▸ **Task item**: A set of records appears below. Print them all, word for word.

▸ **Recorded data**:
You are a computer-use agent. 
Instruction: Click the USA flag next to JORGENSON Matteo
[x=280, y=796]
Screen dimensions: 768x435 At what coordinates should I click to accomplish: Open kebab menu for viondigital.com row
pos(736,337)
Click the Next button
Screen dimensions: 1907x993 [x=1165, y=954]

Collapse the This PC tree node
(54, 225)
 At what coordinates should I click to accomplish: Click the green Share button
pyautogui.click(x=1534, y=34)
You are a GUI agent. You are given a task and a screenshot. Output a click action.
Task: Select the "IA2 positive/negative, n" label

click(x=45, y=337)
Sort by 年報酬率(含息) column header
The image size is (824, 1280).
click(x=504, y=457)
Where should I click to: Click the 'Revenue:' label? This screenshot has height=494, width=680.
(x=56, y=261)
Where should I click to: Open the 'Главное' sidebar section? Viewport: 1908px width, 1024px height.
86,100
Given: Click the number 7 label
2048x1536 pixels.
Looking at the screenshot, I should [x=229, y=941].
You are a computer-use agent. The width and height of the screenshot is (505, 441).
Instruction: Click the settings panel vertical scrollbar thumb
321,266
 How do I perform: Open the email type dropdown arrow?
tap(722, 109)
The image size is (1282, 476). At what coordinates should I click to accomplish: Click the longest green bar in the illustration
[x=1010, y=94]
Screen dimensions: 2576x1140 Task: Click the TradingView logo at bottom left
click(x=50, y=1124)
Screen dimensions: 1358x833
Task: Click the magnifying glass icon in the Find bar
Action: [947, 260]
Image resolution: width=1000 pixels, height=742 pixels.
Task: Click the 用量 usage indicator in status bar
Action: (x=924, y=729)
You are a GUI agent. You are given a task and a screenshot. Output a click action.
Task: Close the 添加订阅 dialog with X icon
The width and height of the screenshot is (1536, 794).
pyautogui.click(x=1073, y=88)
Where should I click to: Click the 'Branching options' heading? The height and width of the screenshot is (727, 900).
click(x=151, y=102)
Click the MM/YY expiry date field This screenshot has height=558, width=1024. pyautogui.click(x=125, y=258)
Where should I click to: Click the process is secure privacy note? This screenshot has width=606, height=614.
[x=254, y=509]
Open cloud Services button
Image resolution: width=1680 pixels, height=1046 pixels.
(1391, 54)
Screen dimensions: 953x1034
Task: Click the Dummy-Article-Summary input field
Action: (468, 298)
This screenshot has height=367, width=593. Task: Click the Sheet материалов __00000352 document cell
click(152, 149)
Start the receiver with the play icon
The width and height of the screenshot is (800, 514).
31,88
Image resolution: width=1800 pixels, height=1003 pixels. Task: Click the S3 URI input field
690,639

▸ **Task solution**:
You are a computer-use agent. 
Instruction: Click the USA flag next to JORGENSON Matteo
[x=280, y=796]
Screen dimensions: 768x435 At what coordinates should I click to accomplish: Open kebab menu for viondigital.com row
pos(736,337)
Click the Next button
Screen dimensions: 1907x993 [x=1165, y=954]

Collapse the This PC tree node
(54, 225)
 At what coordinates should I click to accomplish: Click the green Share button
pyautogui.click(x=1534, y=34)
You are a GUI agent. You are given a task and a screenshot. Output a click action.
Task: Select the "IA2 positive/negative, n" label

click(x=45, y=337)
Sort by 年報酬率(含息) column header
The image size is (824, 1280).
click(x=504, y=457)
Where should I click to: Click the 'Revenue:' label? This screenshot has height=494, width=680.
(x=56, y=261)
Where should I click to: Open the 'Главное' sidebar section? Viewport: 1908px width, 1024px height.
86,100
Given: Click the number 7 label
2048x1536 pixels.
Looking at the screenshot, I should [x=229, y=941].
You are a computer-use agent. The width and height of the screenshot is (505, 441).
Instruction: Click the settings panel vertical scrollbar thumb
321,266
 How do I perform: Open the email type dropdown arrow?
tap(722, 109)
The image size is (1282, 476). At what coordinates should I click to accomplish: Click the longest green bar in the illustration
[x=1010, y=94]
Screen dimensions: 2576x1140 Task: Click the TradingView logo at bottom left
click(x=50, y=1124)
Screen dimensions: 1358x833
Task: Click the magnifying glass icon in the Find bar
Action: [947, 260]
Image resolution: width=1000 pixels, height=742 pixels.
Task: Click the 用量 usage indicator in status bar
Action: (x=924, y=729)
You are a GUI agent. You are given a task and a screenshot. Output a click action.
Task: Close the 添加订阅 dialog with X icon
The width and height of the screenshot is (1536, 794).
pyautogui.click(x=1073, y=88)
Where should I click to: Click the 'Branching options' heading? The height and width of the screenshot is (727, 900).
click(x=151, y=102)
Click the MM/YY expiry date field This screenshot has height=558, width=1024. pyautogui.click(x=125, y=258)
Where should I click to: Click the process is secure privacy note? This screenshot has width=606, height=614.
[x=254, y=509]
Open cloud Services button
Image resolution: width=1680 pixels, height=1046 pixels.
(1391, 54)
Screen dimensions: 953x1034
Task: Click the Dummy-Article-Summary input field
Action: (468, 298)
This screenshot has height=367, width=593. Task: Click the Sheet материалов __00000352 document cell
click(152, 149)
Start the receiver with the play icon
The width and height of the screenshot is (800, 514).
31,88
Image resolution: width=1800 pixels, height=1003 pixels. Task: Click the S3 URI input field
690,639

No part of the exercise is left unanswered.